▶ Task requirements
Where the word "click" occurs in a line of the data, return the whole line.

▶ Source information
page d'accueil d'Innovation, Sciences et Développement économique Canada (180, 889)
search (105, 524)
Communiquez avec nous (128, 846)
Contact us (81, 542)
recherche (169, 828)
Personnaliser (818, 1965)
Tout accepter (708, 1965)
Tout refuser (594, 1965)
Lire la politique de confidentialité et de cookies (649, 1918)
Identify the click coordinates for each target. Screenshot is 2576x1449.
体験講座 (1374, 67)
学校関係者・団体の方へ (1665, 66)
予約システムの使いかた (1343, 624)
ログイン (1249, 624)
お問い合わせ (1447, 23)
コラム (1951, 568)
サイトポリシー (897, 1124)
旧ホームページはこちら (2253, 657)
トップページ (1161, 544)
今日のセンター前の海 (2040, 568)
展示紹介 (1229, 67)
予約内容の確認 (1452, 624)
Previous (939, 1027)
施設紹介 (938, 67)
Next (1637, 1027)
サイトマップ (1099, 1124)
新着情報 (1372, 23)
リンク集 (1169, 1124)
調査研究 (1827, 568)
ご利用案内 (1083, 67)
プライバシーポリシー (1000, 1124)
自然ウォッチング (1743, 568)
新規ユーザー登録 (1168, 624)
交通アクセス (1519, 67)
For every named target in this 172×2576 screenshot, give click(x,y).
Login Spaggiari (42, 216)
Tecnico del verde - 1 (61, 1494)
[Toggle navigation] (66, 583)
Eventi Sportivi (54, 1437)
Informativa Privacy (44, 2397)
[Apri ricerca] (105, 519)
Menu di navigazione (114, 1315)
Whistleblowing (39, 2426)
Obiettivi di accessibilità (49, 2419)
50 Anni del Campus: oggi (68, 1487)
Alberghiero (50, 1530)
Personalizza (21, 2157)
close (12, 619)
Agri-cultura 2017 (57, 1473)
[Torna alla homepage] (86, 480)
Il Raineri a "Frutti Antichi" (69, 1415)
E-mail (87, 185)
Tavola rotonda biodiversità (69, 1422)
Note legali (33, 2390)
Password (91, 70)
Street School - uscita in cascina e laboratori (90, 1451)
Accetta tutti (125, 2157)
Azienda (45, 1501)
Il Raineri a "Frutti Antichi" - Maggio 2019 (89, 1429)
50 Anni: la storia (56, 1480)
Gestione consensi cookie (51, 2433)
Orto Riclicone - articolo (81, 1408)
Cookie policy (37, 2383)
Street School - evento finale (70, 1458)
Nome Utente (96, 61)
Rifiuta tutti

▶ Task answer
Identify the click coordinates for each target. Screenshot is 2576x1449.
For every named target in this 172×2576 screenshot, give click(x,y).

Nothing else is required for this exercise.